SOURCE PASSAGE:
Arash Mafi, formerly executive dean of the College of Liberal Arts & Sciences, has been named provost and chief academic officer for KU and executive vice chancellor for the Lawrence and Edwards campuses.

The appointment, announced Feb. 19 by Chancellor Doug Girod, follows an in-house search that began after Barbara Bichelmeyer, j’82, c’86, g’88, PhD’91, in October announced her intention to step down as provost and executive vice chancellor and return to the faculty of the School of Education & Human Sciences. Mafi began his new post March 2.

Mafi joined KU in 2023 as executive dean of the College of Liberal Arts & Sciences, where he has led efforts to improve student success, expand research activity and strengthen partnerships across campuses.

“Arash has demonstrated his leadership ability in our environment, his ability to bring people together to work through difficult change, and his ability to do so in a way that has driven a lot of respect and camaraderie in the College,” Girod told Crimson & Blue. “He’s also an outstanding scholar in optical physics, so he understands what it means to be an (American Association of Universities) research university as well, and how to prioritize that. He has the complete package.”

In addition to Mafi’s appointment, Jennifer Roberts, KU’s senior vice provost for academic affairs, was named the David B. Pittaway Executive Dean of the College of Liberal Arts & Sciences. Roberts has held a range of leadership roles at KU, including geology department chair and vice provost for graduate studies, with experience spanning undergraduate and graduate education, academic affairs, and institutional initiatives tied to student success and research.

Mafi brings nearly a decade of senior academic leadership experience at major public research universities. Before joining KU, he served as interim dean at the University of New Mexico and directed its Center for High Technology Materials, leading interdisciplinary research initiatives and building partnerships with government, industry and national laboratories.

Arash Mafi

In an interview with Crimson & Blue, Mafi described his approach to leadership as rooted in both philosophy and execution.

“There are deep, personal and philosophical guidelines for me on how I view the University,” he said, “but when it gets to the nuts and bolts of it, I get very actionable. I build systems, typically from the ground up.”

At KU, that approach has included a strong emphasis on student success. During his time as dean, the College reduced DFW rates—grades of D, F or withdrawal—while also improving retention, translating to an increase of 10,000 annual credit hours completed successfully.

TASKS TO COMPLETE:
1. From the article on Arash Mafi's appointment as KU provost, quote the passage between "At KU, that" and "hours completed successfully.", inclusive.
2. According to the article on Arash Mafi's appointment, who was named the David B. Pittaway Executive Dean of the College of Liberal Arts & Sciences?
3. Carry on the article about Arash Mafi's appointment as KU provost from the point where it stops.

SUPPLIED ENTRIES:
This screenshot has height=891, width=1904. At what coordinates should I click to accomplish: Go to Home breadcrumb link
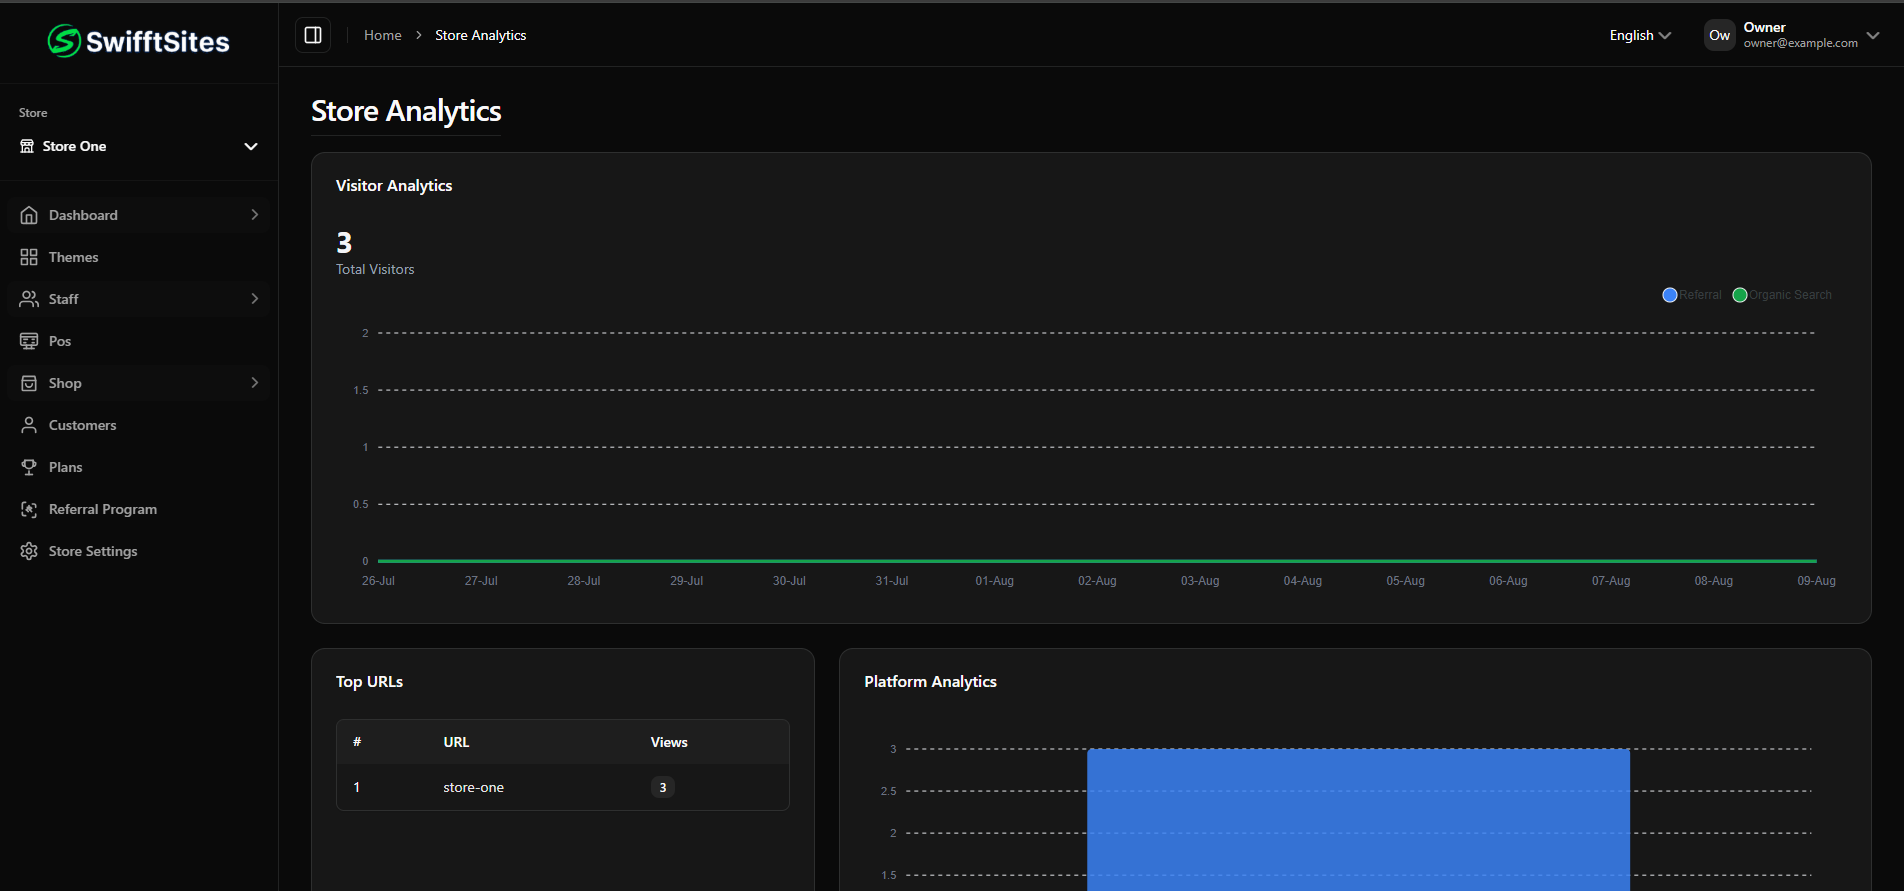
---
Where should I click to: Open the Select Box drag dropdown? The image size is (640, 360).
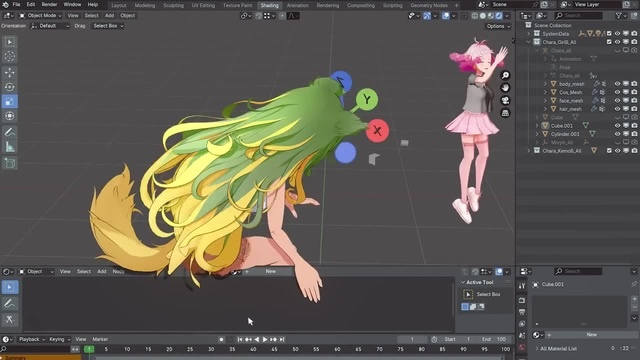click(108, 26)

ANSWER SECTION:
1.
At KU, that approach has included a strong emphasis on student success. During his time as dean, the College reduced DFW rates—grades of D, F or withdrawal—while also improving retention, translating to an increase of 10,000 annual credit hours completed successfully.

2. Jennifer Roberts

3.
“Behind that number are students who stayed on track, students who didn’t leave because one course became a wall,” Mafi said. With a data-driven focus, he said, faculty and staff redesigned high-enrollment courses in which students had previously struggled in unacceptable numbers, “without lowering academic standards.”

Mafi emphasized that such gains come from coordinated, system-level efforts rather than any single initiative.

“You need to understand what the roots of the problem are,” he said. “Then you build systems around students—connecting them with services, supporting faculty and making sure those pieces work together.”

A physicist by training, Mafi said his academic background shapes how he approaches complex challenges.

“My mind goes into, ‘How would I simplify it? How would I attack it as a problem, and how would I solve it?’” he said, noting that he draws on both quantitative analysis and perspectives from the humanities and social sciences.

In the wake of Bichelmeyer’s resignation as provost, Girod chose to add chief academic officer for the entire university to the new provost’s portfolio, a critical step in his One KU initiative and a change long suggested by KU’s accreditation agencies. The goal, Girod explained, is to have one person in charge of the entire academic mission, in order to eliminate redundancies and campus silos, develop assets that serve the entire university, and provide seamless leadership at a time of growth in competency-based and online education, neither of which is place-based.

In his new role, Mafi works closely with Steve Stites, executive vice chancellor and chief health sciences officer for KU Medical Center, along with deans and leaders in research and other areas across all five KU campuses, to help the chancellor set priorities for limited resources in a time of economic uncertainties.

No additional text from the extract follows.